Something is different.
From the flat plane underfoot, ahead, rises one mountain. Standing at its foot, it seems to be all there is before me. Behind me is nothing, but ahead, there is no nothingness. The mountain is there, waiting for me.
I begin to climb the mountain. At first it is difficult. I have never walked anything but the plane, I need to learn to step and hold my weight. But the slope is gentle, here, and when I fall there are always grooved rocks, like hands, to help me regain my footing.
But all too soon, the slope is not so gentle. I fall, and have to push myself up from the ground, instead of being pulled up by landscape immediately around me. The ground is full of holes, and traps, and my skin is cut by rocks that are no longer comfortable, but sharp. I look to my left and I see a path that I could have taken, had I not thirty feet below wished to avoid a certain boulder, which in hindsight was easier to overcome than the path I was bound to now. So early, on my journey up the mountain, that the regret begins.

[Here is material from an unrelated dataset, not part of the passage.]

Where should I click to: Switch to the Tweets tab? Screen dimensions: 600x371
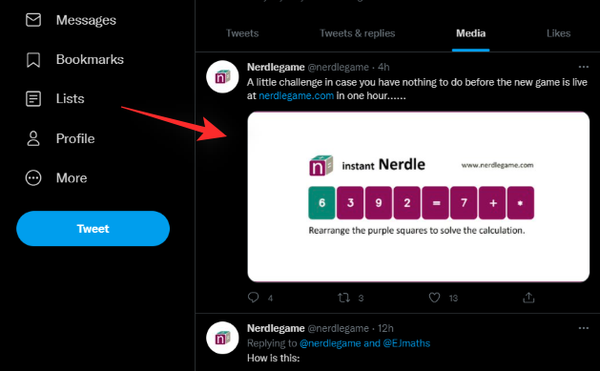pyautogui.click(x=242, y=33)
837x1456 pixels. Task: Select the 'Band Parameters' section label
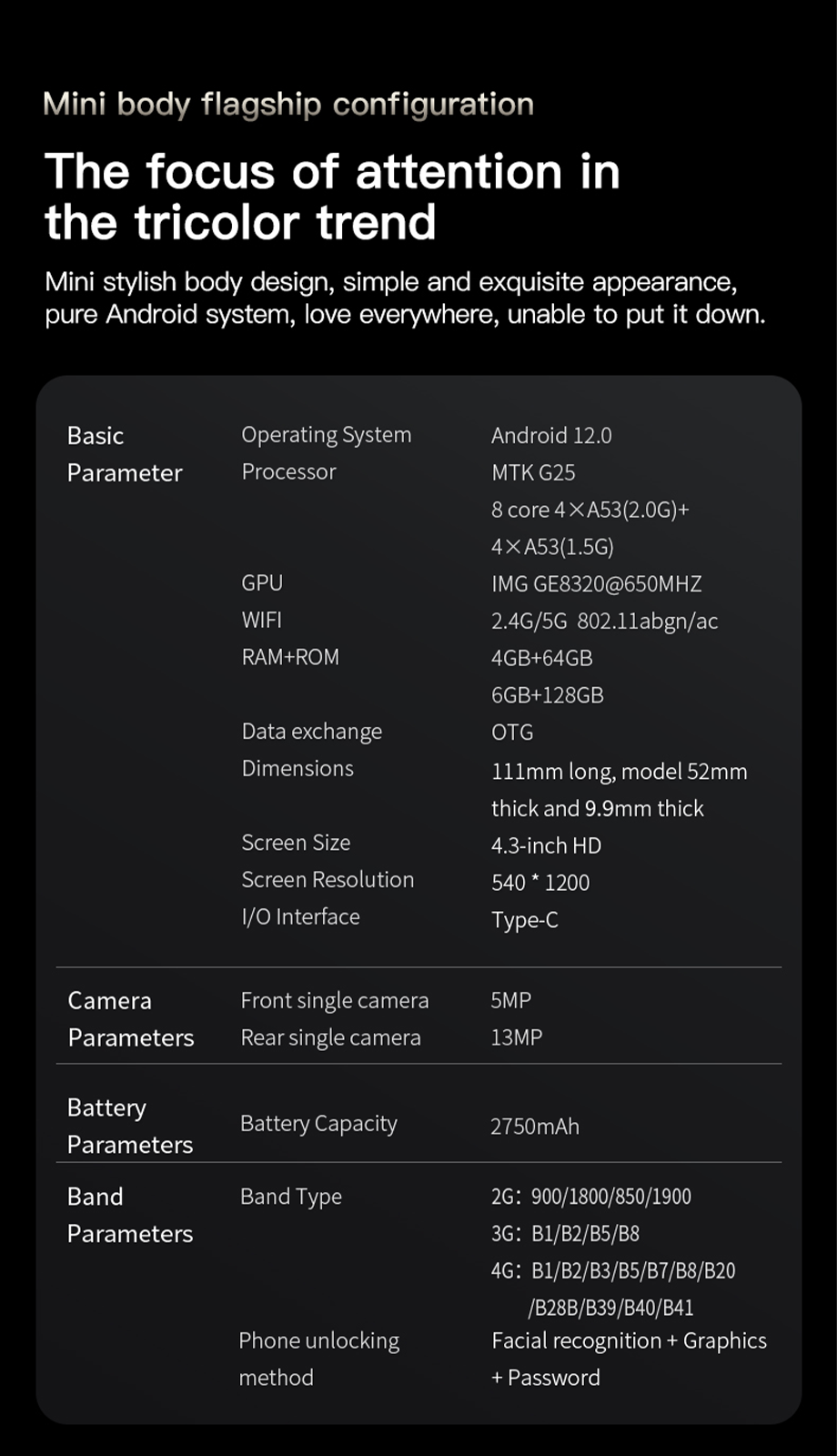(x=129, y=1215)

The challenges of the mountain only grow from here, but now I grow to meet them. Some walls are sheer, but my arms have become strong enough to lift me straight up, finding purchase however I can in the layered face of the cliff. Having gripped the top of an unyielding wall, I see that I have gained more height on the mountain, faster than if I had walked another path. This invigorates me. I am conquering the mountain. On rare occasions where the path is hospitable enough for me to stop and rest a moment, I turn and look at where I have come from. The ground seems so far away, seeming almost to not exist compared to my mountain. And even the path I have just walked fades quickly from view and from memory, because who knows how much more path there is before me than behind?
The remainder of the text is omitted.